Fundamentals of Statistical Signal Processing, Volume I: Estimation Theory
A unified presentation of parameter estimation for those involved in the design and implementation of statistical signal processing algorithms. Covers important approaches to obtaining an optimal estimator and analyzing its performance; and includes numerous examples as well as applications to real- world problems. MARKETS: For practicing engineers and scientists who design and analyze signal processing systems, i.e., to extract information from noisy signals — radar engineer, sonar engineer, geophysicist, oceanographer, biomedical engineer, communications engineer, economist, statistician, physicist, etc.
Why Read This Book
You should read this book because it gives a clear, mathematically rigorous foundation for designing and analyzing estimators you will use in real DSP systems. It balances theory (CRLB, Fisher information, asymptotics) with practical examples so you can both understand estimator performance and apply it to radar, communications, audio, and biomedical problems.
Who Will Benefit
Graduate students and practicing engineers (radar, communications, audio, biomedical) who need a rigorous, application-oriented treatment of parameter estimation and performance analysis.
Level: Advanced — Prerequisites: Probability and random processes (including pdfs and conditional distributions), linear algebra, multivariable calculus, and basic familiarity with inference concepts (bias, variance, likelihood).
Key Takeaways
- Derive and implement maximum-likelihood and method-of-moments estimators for common signal models.

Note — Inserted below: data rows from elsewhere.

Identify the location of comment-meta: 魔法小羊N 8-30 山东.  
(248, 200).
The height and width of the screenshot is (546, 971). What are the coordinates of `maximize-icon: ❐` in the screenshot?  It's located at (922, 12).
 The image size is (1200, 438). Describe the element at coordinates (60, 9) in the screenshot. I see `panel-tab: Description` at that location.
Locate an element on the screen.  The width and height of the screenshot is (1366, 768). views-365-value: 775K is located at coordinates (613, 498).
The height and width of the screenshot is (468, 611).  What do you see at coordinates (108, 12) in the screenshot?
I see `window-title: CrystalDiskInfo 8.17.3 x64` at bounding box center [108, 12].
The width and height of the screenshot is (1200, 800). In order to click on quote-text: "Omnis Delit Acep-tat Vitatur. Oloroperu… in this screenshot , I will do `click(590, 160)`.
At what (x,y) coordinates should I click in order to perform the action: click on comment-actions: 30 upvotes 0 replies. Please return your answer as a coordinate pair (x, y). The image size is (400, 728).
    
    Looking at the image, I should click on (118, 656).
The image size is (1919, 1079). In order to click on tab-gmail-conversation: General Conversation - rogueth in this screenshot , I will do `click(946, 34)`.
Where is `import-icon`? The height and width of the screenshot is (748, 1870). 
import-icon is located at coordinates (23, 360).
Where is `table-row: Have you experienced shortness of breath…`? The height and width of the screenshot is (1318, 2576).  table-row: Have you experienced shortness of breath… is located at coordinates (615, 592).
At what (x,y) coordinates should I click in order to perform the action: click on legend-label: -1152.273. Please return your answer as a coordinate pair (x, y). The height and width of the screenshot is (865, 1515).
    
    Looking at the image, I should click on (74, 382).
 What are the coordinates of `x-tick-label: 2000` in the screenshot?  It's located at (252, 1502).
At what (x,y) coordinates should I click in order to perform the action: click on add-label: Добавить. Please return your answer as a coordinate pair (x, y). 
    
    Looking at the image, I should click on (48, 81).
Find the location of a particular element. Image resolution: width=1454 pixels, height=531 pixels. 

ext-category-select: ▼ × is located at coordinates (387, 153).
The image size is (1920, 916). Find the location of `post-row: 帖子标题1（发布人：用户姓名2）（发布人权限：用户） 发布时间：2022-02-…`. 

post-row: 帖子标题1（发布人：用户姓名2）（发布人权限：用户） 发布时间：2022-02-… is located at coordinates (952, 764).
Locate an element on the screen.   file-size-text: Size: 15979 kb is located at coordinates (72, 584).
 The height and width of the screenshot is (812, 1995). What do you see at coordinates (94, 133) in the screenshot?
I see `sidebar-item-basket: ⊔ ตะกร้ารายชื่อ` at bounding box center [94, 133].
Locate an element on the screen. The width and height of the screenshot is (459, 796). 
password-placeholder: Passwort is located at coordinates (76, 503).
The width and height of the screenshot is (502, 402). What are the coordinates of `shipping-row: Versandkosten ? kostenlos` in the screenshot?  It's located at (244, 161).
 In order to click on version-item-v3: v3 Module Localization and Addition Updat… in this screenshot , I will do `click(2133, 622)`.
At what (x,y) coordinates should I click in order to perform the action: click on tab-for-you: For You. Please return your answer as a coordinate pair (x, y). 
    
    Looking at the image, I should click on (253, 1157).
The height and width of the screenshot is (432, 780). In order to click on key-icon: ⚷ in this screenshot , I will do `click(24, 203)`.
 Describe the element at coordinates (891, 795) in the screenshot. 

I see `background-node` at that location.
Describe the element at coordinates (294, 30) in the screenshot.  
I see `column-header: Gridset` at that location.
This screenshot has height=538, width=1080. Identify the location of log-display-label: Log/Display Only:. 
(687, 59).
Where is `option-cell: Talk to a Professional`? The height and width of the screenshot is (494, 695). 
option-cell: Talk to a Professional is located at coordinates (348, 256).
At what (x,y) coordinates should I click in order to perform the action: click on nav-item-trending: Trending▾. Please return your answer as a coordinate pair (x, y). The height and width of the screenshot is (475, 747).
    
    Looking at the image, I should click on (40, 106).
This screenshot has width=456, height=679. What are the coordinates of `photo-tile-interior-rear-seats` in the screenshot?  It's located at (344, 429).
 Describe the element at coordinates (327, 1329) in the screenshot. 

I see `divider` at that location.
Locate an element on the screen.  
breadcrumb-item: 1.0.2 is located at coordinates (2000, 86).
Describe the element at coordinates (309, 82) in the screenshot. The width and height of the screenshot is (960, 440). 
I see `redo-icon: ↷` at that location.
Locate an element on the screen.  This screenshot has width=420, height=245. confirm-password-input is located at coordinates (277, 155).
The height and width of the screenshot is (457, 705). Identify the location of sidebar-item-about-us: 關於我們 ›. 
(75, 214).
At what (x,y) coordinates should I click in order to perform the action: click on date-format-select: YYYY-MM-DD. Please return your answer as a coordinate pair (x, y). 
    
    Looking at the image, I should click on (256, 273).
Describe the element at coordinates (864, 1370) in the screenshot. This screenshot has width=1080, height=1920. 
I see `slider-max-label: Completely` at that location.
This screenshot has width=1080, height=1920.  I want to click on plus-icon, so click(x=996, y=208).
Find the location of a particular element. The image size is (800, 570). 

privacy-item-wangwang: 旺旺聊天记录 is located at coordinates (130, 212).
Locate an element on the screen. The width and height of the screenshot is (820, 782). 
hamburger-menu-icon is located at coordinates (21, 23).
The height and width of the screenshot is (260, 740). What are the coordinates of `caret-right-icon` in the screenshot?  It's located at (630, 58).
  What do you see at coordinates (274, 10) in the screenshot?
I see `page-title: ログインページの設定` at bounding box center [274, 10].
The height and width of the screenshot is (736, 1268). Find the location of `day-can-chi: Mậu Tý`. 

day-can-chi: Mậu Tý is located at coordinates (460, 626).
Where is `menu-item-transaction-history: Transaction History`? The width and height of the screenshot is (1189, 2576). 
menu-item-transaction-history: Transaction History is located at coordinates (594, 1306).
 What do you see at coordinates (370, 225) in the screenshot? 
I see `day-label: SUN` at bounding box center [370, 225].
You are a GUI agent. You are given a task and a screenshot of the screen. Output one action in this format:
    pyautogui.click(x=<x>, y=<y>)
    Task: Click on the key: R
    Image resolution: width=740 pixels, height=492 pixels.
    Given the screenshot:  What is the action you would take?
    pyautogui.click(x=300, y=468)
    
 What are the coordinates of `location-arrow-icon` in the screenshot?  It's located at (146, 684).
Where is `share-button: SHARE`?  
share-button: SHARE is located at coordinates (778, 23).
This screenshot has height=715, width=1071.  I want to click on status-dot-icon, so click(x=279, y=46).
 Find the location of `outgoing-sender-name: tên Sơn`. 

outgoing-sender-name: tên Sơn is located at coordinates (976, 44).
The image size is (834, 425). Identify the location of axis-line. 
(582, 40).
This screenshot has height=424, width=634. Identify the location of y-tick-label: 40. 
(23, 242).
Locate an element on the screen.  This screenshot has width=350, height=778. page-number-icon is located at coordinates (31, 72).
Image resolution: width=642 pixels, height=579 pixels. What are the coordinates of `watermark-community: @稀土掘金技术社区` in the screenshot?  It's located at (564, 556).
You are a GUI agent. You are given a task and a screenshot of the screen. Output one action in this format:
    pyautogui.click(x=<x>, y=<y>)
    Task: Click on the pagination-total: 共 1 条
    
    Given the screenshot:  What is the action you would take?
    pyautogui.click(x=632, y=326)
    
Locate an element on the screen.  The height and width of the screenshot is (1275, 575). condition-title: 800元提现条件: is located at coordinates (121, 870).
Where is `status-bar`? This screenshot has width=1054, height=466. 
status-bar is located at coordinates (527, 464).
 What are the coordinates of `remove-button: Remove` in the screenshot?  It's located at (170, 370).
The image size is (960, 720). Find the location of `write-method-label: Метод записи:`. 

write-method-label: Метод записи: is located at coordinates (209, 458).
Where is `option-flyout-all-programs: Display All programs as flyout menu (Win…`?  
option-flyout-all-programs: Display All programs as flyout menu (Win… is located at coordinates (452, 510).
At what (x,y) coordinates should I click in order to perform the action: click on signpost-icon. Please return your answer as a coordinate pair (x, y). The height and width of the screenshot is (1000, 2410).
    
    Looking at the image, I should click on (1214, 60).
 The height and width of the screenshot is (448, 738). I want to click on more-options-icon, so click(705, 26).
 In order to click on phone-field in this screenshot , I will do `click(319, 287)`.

- Use the Cramér–Rao bound and Fisher information to quantify estimator performance and judge efficiency.
- Construct Bayesian estimators and understand the tradeoffs between Bayesian and classical approaches.
- Identify and exploit sufficient statistics and apply Rao–Blackwellization to improve estimators.
- Analyze large-sample (asymptotic) properties: consistency, asymptotic normality, and efficiency.
- Apply estimation principles to practical signal-processing problems (e.g., parameter estimation in noisy radar/communication models).
Topics Covered
- 1. Introduction and Overview of Estimation Problems
- 2. Estimation Criteria and Performance Measures (MSE, Bias, Risk)
- 3. Classical Point-Estimation Methods (Method of Moments, Least Squares)
- 4. Maximum Likelihood Estimation and Properties
- 5. Bayesian Estimation and Minimum Mean-Square Error Estimators
- 6. Fisher Information and the Cramér–Rao Lower Bound
- 7. Sufficiency, Completeness, Rao–Blackwell and MVUE
- 8. Invariance and Transformation-Based Methods
- 9. Asymptotic Theory: Consistency, Efficiency, and Normality
- 10. Linear Models and Linear Estimation (LS, BLUE)
- 11. Examples and Applications in Radar, Communications, and Biomedical Signals
- Appendices: Useful Mathematical Results and Derivations
Languages, Platforms & Tools
How It Compares
More application-focused and accessible than Van Trees' Detection, Estimation, and Modulation Theory (which is broader and more classical); more practically oriented than the purely theoretical treatment in Lehmann & Casella's Theory of Point Estimation.